Return exactly, and only, the lines from the line containing "Categories : (718, 367)" through the final line of the records below, both included.

[Stored data entries]

§

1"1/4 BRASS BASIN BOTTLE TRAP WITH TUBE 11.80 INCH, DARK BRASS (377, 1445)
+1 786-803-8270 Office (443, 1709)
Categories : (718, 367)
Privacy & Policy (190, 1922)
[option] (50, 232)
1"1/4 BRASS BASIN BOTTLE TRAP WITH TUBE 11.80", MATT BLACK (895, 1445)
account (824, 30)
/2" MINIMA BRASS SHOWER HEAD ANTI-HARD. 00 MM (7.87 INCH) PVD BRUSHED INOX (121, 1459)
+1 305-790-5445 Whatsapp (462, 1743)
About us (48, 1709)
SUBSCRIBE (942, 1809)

§

▶ **FINAL ANSWER**
Categories : (718, 367)
Privacy & Policy (190, 1922)
[option] (50, 232)
1"1/4 BRASS BASIN BOTTLE TRAP WITH TUBE 11.80", MATT BLACK (895, 1445)
account (824, 30)
/2" MINIMA BRASS SHOWER HEAD ANTI-HARD. 00 MM (7.87 INCH) PVD BRUSHED INOX (121, 1459)
+1 305-790-5445 Whatsapp (462, 1743)
About us (48, 1709)
SUBSCRIBE (942, 1809)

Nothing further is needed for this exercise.